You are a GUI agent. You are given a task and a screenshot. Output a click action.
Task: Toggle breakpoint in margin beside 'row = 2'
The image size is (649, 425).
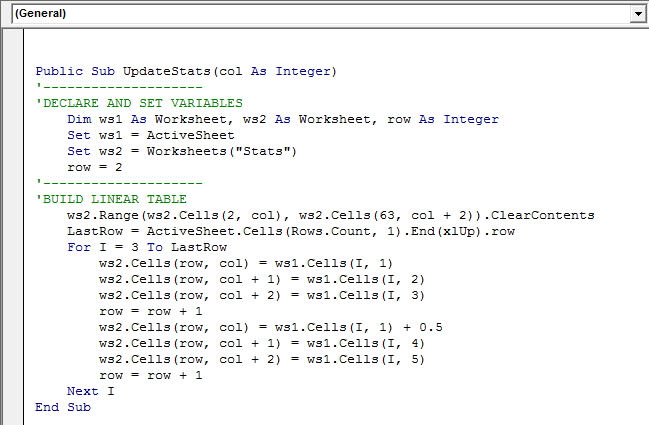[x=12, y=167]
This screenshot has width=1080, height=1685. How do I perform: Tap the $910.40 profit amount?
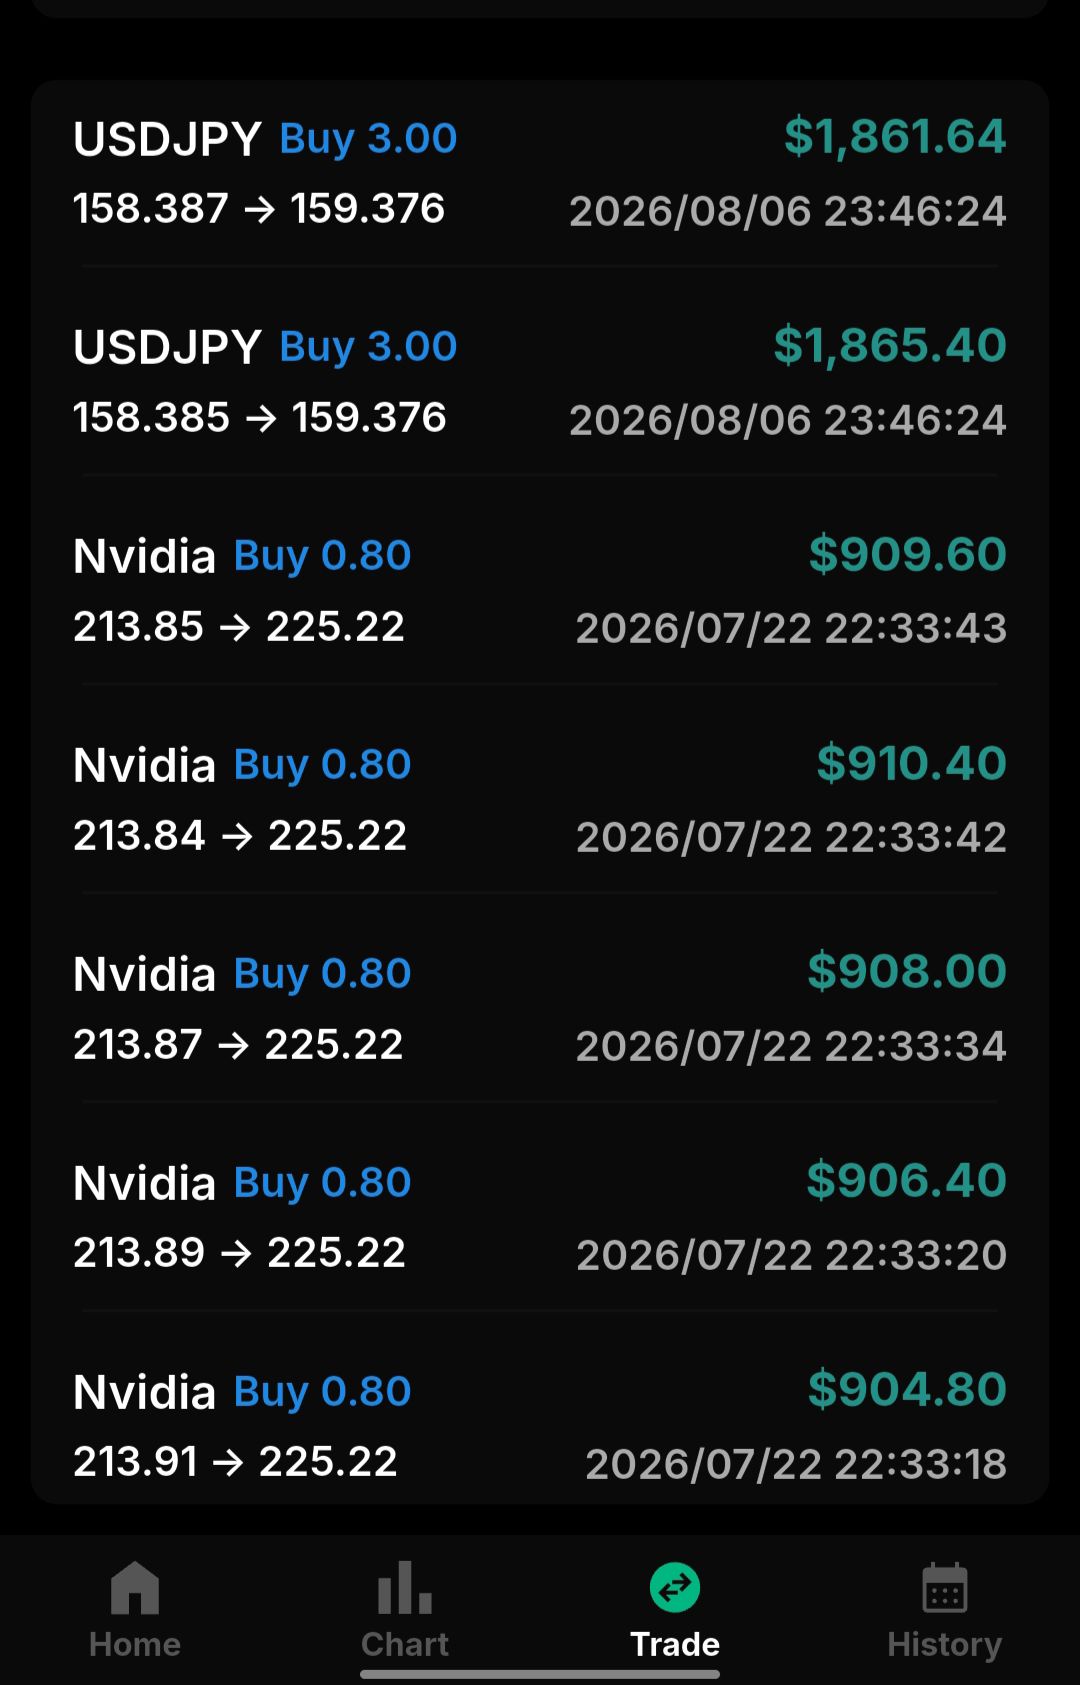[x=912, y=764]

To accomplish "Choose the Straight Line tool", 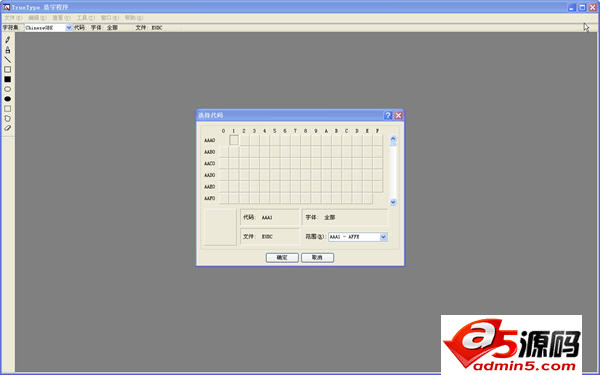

=======

ACTIVITY |
Nothing but the lines from the line with "This screenshot has" through the last line of the listing above should be repeated, and pictures should be left out.

REPLY |
This screenshot has width=1080, height=1685. How do I perform: Tap the $910.40 profit amount?
[x=912, y=764]

To accomplish "Choose the Straight Line tool", 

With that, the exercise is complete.